* Task item: Give back all the records below, unaltered.

Entries taken from a collection
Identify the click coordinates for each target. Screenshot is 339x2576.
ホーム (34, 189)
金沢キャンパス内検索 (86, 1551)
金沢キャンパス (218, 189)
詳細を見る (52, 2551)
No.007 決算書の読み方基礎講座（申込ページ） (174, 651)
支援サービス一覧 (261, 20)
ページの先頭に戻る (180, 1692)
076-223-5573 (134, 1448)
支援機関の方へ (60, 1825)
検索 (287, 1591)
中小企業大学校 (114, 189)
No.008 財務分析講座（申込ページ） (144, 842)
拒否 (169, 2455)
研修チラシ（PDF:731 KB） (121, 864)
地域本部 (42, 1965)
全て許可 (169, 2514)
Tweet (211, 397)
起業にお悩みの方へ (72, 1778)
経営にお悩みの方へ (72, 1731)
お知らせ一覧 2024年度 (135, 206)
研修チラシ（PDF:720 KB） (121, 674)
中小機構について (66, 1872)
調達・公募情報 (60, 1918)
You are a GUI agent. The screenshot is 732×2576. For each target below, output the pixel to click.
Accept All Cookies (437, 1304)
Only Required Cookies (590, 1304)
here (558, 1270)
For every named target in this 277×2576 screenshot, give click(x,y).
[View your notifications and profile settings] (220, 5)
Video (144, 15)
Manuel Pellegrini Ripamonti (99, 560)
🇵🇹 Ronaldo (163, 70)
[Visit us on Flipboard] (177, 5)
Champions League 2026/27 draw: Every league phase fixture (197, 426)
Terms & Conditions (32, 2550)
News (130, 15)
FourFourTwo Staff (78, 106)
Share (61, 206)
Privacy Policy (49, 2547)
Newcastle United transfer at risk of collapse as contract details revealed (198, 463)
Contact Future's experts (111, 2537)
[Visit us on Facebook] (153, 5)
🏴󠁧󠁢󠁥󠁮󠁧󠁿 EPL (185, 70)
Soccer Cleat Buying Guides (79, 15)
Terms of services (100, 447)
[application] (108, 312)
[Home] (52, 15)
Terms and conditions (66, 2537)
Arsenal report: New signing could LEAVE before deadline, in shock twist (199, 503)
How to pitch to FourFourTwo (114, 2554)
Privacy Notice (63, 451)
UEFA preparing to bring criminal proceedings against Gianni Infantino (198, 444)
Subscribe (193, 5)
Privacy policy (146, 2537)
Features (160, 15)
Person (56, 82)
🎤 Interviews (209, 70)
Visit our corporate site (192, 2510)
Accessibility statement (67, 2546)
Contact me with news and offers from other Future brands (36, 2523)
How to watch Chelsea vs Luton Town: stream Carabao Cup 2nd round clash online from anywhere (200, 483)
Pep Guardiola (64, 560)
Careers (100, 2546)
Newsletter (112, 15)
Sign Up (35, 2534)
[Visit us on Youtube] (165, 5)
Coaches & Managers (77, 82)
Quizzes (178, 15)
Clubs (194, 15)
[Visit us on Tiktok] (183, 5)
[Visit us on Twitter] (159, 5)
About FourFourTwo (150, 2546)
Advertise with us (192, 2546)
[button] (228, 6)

* Your solution:
Identify the click coordinates for each target. Screenshot is 339x2576.
ホーム (34, 189)
金沢キャンパス内検索 (86, 1551)
金沢キャンパス (218, 189)
詳細を見る (52, 2551)
No.007 決算書の読み方基礎講座（申込ページ） (174, 651)
支援サービス一覧 (261, 20)
ページの先頭に戻る (180, 1692)
076-223-5573 (134, 1448)
支援機関の方へ (60, 1825)
検索 (287, 1591)
中小企業大学校 (114, 189)
No.008 財務分析講座（申込ページ） (144, 842)
拒否 (169, 2455)
研修チラシ（PDF:731 KB） (121, 864)
地域本部 (42, 1965)
全て許可 (169, 2514)
Tweet (211, 397)
起業にお悩みの方へ (72, 1778)
経営にお悩みの方へ (72, 1731)
お知らせ一覧 2024年度 (135, 206)
研修チラシ（PDF:720 KB） (121, 674)
中小機構について (66, 1872)
調達・公募情報 (60, 1918)
You are a GUI agent. The screenshot is 732×2576. For each target below, output the pixel to click.
Accept All Cookies (437, 1304)
Only Required Cookies (590, 1304)
here (558, 1270)
For every named target in this 277×2576 screenshot, give click(x,y).
[View your notifications and profile settings] (220, 5)
Video (144, 15)
Manuel Pellegrini Ripamonti (99, 560)
🇵🇹 Ronaldo (163, 70)
[Visit us on Flipboard] (177, 5)
Champions League 2026/27 draw: Every league phase fixture (197, 426)
Terms & Conditions (32, 2550)
News (130, 15)
FourFourTwo Staff (78, 106)
Share (61, 206)
Privacy Policy (49, 2547)
Newcastle United transfer at risk of collapse as contract details revealed (198, 463)
Contact Future's experts (111, 2537)
[Visit us on Facebook] (153, 5)
🏴󠁧󠁢󠁥󠁮󠁧󠁿 EPL (185, 70)
Soccer Cleat Buying Guides (79, 15)
Terms of services (100, 447)
[application] (108, 312)
[Home] (52, 15)
Terms and conditions (66, 2537)
Arsenal report: New signing could LEAVE before deadline, in shock twist (199, 503)
How to pitch to FourFourTwo (114, 2554)
Privacy Notice (63, 451)
UEFA preparing to bring criminal proceedings against Gianni Infantino (198, 444)
Subscribe (193, 5)
Privacy policy (146, 2537)
Features (160, 15)
Person (56, 82)
🎤 Interviews (209, 70)
Visit our corporate site (192, 2510)
Accessibility statement (67, 2546)
Contact me with news and offers from other Future brands (36, 2523)
How to watch Chelsea vs Luton Town: stream Carabao Cup 2nd round clash online from anywhere (200, 483)
Pep Guardiola (64, 560)
Careers (100, 2546)
Newsletter (112, 15)
Sign Up (35, 2534)
[Visit us on Youtube] (165, 5)
Coaches & Managers (77, 82)
Quizzes (178, 15)
Clubs (194, 15)
[Visit us on Tiktok] (183, 5)
[Visit us on Twitter] (159, 5)
About FourFourTwo (150, 2546)
Advertise with us (192, 2546)
[button] (228, 6)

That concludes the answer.